#### Required work:
The response must contain every line of the records that follow, duplicated exactly.

[Material provided — start]

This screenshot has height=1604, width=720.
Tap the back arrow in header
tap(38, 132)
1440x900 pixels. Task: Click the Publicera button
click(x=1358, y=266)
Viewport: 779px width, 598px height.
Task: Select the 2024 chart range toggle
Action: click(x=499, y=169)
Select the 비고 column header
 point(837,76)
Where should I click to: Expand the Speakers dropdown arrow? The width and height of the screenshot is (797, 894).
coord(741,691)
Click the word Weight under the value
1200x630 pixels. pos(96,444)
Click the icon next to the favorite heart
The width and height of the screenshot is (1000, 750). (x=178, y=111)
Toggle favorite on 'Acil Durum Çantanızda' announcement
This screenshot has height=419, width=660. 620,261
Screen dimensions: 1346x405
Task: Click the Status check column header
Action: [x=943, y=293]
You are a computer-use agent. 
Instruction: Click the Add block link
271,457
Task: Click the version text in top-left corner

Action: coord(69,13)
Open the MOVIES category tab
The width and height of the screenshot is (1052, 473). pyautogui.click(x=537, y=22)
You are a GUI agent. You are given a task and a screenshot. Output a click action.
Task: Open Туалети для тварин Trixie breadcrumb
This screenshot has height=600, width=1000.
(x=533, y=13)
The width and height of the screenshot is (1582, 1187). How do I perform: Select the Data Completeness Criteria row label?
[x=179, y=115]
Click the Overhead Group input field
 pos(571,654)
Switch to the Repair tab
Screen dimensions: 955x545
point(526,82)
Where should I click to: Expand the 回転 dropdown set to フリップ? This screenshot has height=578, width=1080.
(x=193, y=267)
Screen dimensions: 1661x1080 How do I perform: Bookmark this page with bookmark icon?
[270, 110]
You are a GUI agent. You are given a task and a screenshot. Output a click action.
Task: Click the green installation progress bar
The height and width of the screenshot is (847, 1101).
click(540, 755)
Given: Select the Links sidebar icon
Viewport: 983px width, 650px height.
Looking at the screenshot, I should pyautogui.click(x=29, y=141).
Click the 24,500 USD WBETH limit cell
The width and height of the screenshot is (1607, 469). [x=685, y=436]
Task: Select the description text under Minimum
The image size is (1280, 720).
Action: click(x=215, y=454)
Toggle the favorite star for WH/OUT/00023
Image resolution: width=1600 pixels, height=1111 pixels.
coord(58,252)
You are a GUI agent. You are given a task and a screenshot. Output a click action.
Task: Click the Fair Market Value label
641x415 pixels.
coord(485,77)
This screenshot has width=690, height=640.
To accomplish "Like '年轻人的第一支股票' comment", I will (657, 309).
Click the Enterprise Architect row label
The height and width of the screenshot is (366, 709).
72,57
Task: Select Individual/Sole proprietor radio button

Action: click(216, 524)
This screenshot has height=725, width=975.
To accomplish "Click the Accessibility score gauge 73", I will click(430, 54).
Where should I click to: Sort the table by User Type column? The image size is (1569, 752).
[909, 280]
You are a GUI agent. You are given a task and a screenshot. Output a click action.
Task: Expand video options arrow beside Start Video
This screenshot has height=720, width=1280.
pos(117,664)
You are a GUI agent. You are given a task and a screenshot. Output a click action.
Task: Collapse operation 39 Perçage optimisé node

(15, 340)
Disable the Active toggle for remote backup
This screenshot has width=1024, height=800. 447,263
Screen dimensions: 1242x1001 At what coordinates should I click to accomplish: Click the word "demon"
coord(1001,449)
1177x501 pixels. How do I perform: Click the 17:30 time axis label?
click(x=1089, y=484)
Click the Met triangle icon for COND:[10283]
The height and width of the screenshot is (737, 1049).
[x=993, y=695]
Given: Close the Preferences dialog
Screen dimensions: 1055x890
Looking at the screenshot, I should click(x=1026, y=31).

[Material provided — finish]

#### Exercise answer:
This screenshot has height=1604, width=720.
Tap the back arrow in header
tap(38, 132)
1440x900 pixels. Task: Click the Publicera button
click(x=1358, y=266)
Viewport: 779px width, 598px height.
Task: Select the 2024 chart range toggle
Action: click(x=499, y=169)
Select the 비고 column header
 point(837,76)
Where should I click to: Expand the Speakers dropdown arrow? The width and height of the screenshot is (797, 894).
coord(741,691)
Click the word Weight under the value
1200x630 pixels. pos(96,444)
Click the icon next to the favorite heart
The width and height of the screenshot is (1000, 750). (x=178, y=111)
Toggle favorite on 'Acil Durum Çantanızda' announcement
This screenshot has height=419, width=660. 620,261
Screen dimensions: 1346x405
Task: Click the Status check column header
Action: [x=943, y=293]
You are a computer-use agent. 
Instruction: Click the Add block link
271,457
Task: Click the version text in top-left corner

Action: coord(69,13)
Open the MOVIES category tab
The width and height of the screenshot is (1052, 473). pyautogui.click(x=537, y=22)
You are a GUI agent. You are given a task and a screenshot. Output a click action.
Task: Open Туалети для тварин Trixie breadcrumb
This screenshot has height=600, width=1000.
(x=533, y=13)
The width and height of the screenshot is (1582, 1187). How do I perform: Select the Data Completeness Criteria row label?
[x=179, y=115]
Click the Overhead Group input field
 pos(571,654)
Switch to the Repair tab
Screen dimensions: 955x545
point(526,82)
Where should I click to: Expand the 回転 dropdown set to フリップ? This screenshot has height=578, width=1080.
(x=193, y=267)
Screen dimensions: 1661x1080 How do I perform: Bookmark this page with bookmark icon?
[270, 110]
You are a GUI agent. You are given a task and a screenshot. Output a click action.
Task: Click the green installation progress bar
The height and width of the screenshot is (847, 1101).
click(540, 755)
Given: Select the Links sidebar icon
Viewport: 983px width, 650px height.
Looking at the screenshot, I should pyautogui.click(x=29, y=141).
Click the 24,500 USD WBETH limit cell
The width and height of the screenshot is (1607, 469). [x=685, y=436]
Task: Select the description text under Minimum
The image size is (1280, 720).
Action: click(x=215, y=454)
Toggle the favorite star for WH/OUT/00023
Image resolution: width=1600 pixels, height=1111 pixels.
coord(58,252)
You are a GUI agent. You are given a task and a screenshot. Output a click action.
Task: Click the Fair Market Value label
641x415 pixels.
coord(485,77)
This screenshot has width=690, height=640.
To accomplish "Like '年轻人的第一支股票' comment", I will (657, 309).
Click the Enterprise Architect row label
The height and width of the screenshot is (366, 709).
72,57
Task: Select Individual/Sole proprietor radio button

Action: click(216, 524)
This screenshot has height=725, width=975.
To accomplish "Click the Accessibility score gauge 73", I will click(430, 54).
Where should I click to: Sort the table by User Type column? The image size is (1569, 752).
[909, 280]
You are a GUI agent. You are given a task and a screenshot. Output a click action.
Task: Expand video options arrow beside Start Video
This screenshot has height=720, width=1280.
pos(117,664)
You are a GUI agent. You are given a task and a screenshot. Output a click action.
Task: Collapse operation 39 Perçage optimisé node

(15, 340)
Disable the Active toggle for remote backup
This screenshot has width=1024, height=800. 447,263
Screen dimensions: 1242x1001 At what coordinates should I click to accomplish: Click the word "demon"
coord(1001,449)
1177x501 pixels. How do I perform: Click the 17:30 time axis label?
click(x=1089, y=484)
Click the Met triangle icon for COND:[10283]
The height and width of the screenshot is (737, 1049).
[x=993, y=695]
Given: Close the Preferences dialog
Screen dimensions: 1055x890
Looking at the screenshot, I should click(x=1026, y=31).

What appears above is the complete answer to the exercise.